## INFORMATION
══════════
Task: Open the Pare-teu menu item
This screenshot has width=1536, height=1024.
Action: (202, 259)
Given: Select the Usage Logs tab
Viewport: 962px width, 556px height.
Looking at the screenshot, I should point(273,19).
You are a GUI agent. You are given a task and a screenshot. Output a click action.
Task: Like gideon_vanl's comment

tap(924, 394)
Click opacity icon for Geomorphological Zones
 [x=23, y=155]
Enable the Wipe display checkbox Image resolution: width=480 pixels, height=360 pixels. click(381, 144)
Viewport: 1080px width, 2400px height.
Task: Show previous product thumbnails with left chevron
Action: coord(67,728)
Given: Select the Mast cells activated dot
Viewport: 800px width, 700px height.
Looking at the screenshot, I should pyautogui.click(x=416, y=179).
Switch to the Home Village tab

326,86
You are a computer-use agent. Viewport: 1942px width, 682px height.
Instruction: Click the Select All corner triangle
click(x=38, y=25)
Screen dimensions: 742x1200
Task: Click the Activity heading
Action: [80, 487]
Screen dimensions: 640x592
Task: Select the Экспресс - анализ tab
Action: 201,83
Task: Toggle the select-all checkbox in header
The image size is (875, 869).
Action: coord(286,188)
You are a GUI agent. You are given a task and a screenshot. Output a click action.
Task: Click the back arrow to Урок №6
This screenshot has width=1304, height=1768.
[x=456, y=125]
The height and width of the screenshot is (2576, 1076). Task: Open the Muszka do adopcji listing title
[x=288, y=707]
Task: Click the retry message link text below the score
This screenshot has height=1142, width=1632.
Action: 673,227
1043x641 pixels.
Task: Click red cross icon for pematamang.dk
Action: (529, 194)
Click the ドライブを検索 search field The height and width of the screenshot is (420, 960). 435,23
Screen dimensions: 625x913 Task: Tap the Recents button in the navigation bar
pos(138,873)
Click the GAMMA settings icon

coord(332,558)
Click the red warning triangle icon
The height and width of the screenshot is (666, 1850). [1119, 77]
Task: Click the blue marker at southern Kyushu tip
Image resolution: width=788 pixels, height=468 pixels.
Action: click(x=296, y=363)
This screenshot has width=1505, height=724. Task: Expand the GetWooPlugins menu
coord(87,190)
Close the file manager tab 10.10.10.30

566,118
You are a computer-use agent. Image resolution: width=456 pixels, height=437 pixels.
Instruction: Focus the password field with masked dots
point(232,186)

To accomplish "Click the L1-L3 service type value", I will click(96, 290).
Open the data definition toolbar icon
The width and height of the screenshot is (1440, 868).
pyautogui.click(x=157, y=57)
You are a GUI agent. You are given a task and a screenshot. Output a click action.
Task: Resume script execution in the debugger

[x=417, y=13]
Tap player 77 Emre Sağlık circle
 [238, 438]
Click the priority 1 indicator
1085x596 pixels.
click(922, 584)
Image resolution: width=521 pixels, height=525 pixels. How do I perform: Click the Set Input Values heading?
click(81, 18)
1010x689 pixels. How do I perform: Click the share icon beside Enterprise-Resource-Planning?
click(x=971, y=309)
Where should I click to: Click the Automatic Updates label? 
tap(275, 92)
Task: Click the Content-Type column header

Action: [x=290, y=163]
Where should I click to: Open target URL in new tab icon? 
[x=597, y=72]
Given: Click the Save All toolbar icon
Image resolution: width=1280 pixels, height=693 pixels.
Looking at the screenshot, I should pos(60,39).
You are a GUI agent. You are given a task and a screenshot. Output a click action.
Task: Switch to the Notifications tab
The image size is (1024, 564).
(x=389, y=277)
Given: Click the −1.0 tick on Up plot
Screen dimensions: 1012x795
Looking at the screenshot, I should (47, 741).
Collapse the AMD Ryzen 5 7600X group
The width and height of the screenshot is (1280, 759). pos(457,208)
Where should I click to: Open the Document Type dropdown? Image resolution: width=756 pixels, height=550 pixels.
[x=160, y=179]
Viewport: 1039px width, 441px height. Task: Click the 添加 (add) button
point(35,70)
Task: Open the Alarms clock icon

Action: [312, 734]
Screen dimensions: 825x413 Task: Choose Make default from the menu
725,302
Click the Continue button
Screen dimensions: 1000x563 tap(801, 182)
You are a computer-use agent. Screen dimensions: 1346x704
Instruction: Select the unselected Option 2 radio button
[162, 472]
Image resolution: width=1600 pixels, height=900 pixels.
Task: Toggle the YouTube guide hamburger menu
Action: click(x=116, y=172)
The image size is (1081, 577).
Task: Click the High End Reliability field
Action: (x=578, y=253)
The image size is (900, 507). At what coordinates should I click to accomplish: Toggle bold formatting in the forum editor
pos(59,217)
══════════
## WHAT THE EXERCISE ASKS
Exactly how many lines of the records above contain "toolbar"? Please state only the number.

## SOLUTION TO THIS TASK
2